Le point de départ est donc la proposition de ce collectif et je m'en félicite. Il serait temps que les lois partent aussi du terrain et soient non seulement discutées et amendées de manière juridique avec des cabinets parisiens, mais aussi votées avec des collectifs. C'est peut-être comme cela que les Français retrouveront le chemin des urnes, en nous faisant confiance.

La demande du collectif portait uniquement sur le nom d'usage à ajouter : quand un des deux parents n'a pas transmis le nom à son enfant, il doit pouvoir ajouter le nom d'usage, et uniquement ce dernier. Mais qu'avons-nous découvert, avec la puissance citoyenne ? Nous avons découvert des témoignages glaçants, où une personne de soixante-dix ans vous dit qu'elle ne veut pas que sur sa tombe il y ait le nom de son bourreau. Rien que pour cette personne cette loi mérite d'exister. Imaginez aussi quand des personnes ont des noms comme Abdeslam ou Fourniret, des noms très compliqués qu'elles n'ont pas demandé de porter mais qui leur ont été imposés. Sur l'article 2, nous sommes donc allés plus loin, en permettant la substitution ou l'ajout d'un nom, et tant mieux.

Je voudrais remercier deux personnes : le président du groupe La République en marche, Christophe Castaner, et Richard Ferrand, le président de notre assemblée. Monsieur le garde des sceaux, nous avons travaillé avec vos services, et je dois dire que nous avons bénéficié de votre soutien inoxydable. Tout à l'heure, je disais que pour connaître les réponses, il faut vivre les questions, et c'est votre cas. Voilà ce qui nous a sensibilisés, et c'est ainsi qu'on parviendra à retrouver de la prestance aux yeux de nos concitoyens. Les lois peuvent être impulsées dans les cabinets ministériels – on a besoin des sachants –, mais on a également besoin de la force citoyenne, des gens qui vivent les réalités du terrain tous les jours et qui nous éclairent sur les dispositions à adopter.

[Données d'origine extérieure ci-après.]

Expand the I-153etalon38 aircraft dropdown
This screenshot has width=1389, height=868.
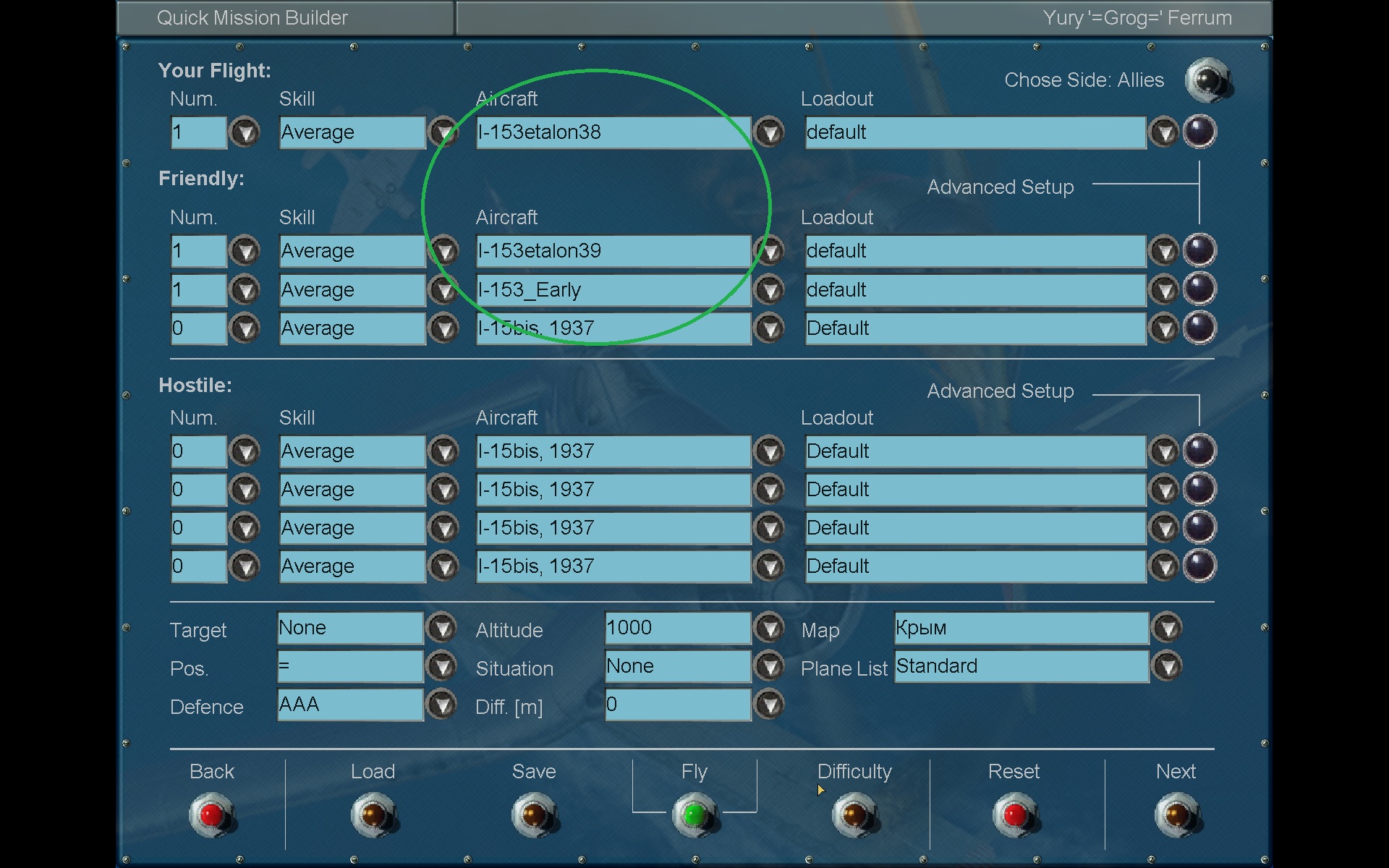(x=769, y=132)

Sans être trop long, je voudrais également remercier l'opposition. D'ailleurs, dans les débats que nous avons eus, ce n'était pas vraiment une opposition. Quand j'ai écouté mes amis socialistes, ou encore Danièle Obono – avec laquelle je ne partage pourtant rien politiquement –, j'ai constaté qu'il existait une concorde intéressante entre quasiment tous les groupes. Certains membres des Républicains se sont même contentés de s'abstenir face à une loi de bon sens, une loi d'équité, une loi d'égalité. Au passage, je voudrais aussi saluer le travail d'Emmanuelle Ménard. Madame Ménard, nous ne sommes pas d'accord sur plein de sujets, mais vous avez su nous aider à construire la loi parce que vous avez compris son intérêt, et je vous en remercie.

Chers collègues, je ne vous cache pas que lorsque la proposition de loi a quitté l'Assemblée, elle avait une magnifique robe de mariée. Je pensais qu'une fois au Sénat, elle serait amendée dans le même esprit. Au Sénat, j'ai entamé la même démarche qu'à l'Assemblée : je suis allé voir Jean-Pierre Grand, sénateur du groupe Les Républicains et j'ai demandé son soutien ; j'ai également rencontré les sénateurs Hussein Bourgi, Henri Cabanel et Christian Bilhac. Je suis allé voir les collègues en leur disant : « C'est la fin du quinquennat, pensez à ces gamins qui nous regardent dans les tribunes. Quelle fierté de finir avec une loi qui ne prend rien à personne, une loi qui remet de la justice et de l'équité ! »

Malheureusement, certains en ont fait un objet de politique politicienne.